O rio Tapajós em números e informações
A maior parte dos estudos sobre a biodiversidade do rio Tapajós estão concentrados no trecho que vai de Itaituba a Santarém. Na década de 1970 e 1980, destacam-se alguns estudos de fauna no Parque Nacional da Amazônia (margem esquerda do rio Tapajós) que registraram 448 espécies de aves e 101 de mamíferos.
Na Floresta Nacional do Tapajós, localizada na margem direita do rio Tapajós, estimam-se a presença de 342 aves, 135 espécies de mamíferos e mais de uma
centena de répteis.
O seu conjunto de áreas protegidas, formado por 29 unidades de conservação e 30 terras indígenas, ocupam 41% da bacia.

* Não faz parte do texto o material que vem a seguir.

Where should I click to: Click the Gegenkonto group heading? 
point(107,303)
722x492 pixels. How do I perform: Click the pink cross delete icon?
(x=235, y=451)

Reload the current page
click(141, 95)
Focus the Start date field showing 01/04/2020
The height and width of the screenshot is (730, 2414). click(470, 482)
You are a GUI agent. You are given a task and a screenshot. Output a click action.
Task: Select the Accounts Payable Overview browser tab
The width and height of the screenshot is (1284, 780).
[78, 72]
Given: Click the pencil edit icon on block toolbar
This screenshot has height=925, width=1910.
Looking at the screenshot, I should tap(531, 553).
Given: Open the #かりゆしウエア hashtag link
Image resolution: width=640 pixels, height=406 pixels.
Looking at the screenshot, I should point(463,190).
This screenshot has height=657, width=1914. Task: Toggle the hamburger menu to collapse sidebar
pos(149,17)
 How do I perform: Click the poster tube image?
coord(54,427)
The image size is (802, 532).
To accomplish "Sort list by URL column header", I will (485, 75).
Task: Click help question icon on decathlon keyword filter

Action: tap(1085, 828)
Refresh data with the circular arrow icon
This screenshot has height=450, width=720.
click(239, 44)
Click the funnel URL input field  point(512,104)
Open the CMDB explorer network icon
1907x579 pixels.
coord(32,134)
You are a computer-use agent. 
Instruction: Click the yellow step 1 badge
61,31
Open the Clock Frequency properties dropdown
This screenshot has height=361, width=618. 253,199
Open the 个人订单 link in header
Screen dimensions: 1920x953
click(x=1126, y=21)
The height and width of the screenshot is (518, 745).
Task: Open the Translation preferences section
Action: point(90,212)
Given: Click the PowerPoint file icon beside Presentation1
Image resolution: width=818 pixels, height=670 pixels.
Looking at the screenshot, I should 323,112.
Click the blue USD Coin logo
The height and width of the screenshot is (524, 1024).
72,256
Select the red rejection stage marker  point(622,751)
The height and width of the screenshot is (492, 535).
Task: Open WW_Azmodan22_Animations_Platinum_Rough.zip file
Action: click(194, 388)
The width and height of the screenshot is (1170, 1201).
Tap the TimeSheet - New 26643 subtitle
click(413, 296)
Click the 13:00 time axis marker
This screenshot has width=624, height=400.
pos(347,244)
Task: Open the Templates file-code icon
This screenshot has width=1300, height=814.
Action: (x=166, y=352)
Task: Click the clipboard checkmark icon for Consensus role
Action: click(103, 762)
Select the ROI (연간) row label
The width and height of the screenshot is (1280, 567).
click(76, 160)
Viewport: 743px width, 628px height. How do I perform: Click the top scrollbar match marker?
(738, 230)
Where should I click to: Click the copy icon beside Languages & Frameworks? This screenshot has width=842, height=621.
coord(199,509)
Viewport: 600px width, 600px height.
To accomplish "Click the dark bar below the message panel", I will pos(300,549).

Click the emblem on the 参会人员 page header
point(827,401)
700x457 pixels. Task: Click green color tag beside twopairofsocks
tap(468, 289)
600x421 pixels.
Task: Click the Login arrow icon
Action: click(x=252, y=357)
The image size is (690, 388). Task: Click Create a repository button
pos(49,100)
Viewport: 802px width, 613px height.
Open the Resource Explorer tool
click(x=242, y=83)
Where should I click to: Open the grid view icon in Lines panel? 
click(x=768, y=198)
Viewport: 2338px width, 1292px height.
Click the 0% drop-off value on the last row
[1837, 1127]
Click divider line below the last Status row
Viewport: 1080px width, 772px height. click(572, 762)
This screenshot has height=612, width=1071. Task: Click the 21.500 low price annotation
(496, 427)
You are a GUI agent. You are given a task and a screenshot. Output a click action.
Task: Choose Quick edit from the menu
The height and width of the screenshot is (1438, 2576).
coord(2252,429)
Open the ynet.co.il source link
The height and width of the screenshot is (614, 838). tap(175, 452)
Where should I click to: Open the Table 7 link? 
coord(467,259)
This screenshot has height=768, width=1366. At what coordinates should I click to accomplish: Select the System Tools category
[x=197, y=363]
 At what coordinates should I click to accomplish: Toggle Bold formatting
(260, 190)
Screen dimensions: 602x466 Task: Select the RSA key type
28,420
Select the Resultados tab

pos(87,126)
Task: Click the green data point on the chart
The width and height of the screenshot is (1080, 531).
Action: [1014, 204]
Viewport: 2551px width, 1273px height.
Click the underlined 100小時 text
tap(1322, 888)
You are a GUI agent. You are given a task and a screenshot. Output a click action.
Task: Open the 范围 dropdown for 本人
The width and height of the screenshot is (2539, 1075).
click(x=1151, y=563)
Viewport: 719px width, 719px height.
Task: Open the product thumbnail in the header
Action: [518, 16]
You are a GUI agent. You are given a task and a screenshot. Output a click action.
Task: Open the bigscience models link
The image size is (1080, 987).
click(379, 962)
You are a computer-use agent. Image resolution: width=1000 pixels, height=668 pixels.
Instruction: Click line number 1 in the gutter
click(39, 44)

O número de espécies de peixes na bacia do Tapajós ascende a 982, agrupadas em 52 famílias e 334 gêneros, dos quais 6,7% seriam espécies endêmicas.
O Cadastro Nacional de Sítios Arqueológicos (CNSA) do Instituto do Patrimônio Histórico e Artístico Nacional (IPHAN), registra a presença de 375 sítios arqueológicos nos municípios situados no entorno do rio Tapajós: Jacareacanga (65), Novo Progresso (9), Itaituba (134), Aveiro (6), Rurópolis (21), Belterra (59) e Santarém (81).
BACIA
O rio Tapajós liga o vale amazônico ao Planalto Central brasileiro. Os seus principais formadores são os rios Juruena e Teles Pires.
Ao longo do seu percurso, o trecho repleto de cachoeiras foi tradicionalmente nomeado de ‘alto’ Tapajós, compreendendo os municípios de Jacareacanga, Trairão e Itaituba.
Já o ‘baixo’ Tapajós refere-se ao rio livre e consideravelmente mais largo, incluindo os municípios de Aveiro, Belterra e Santarém.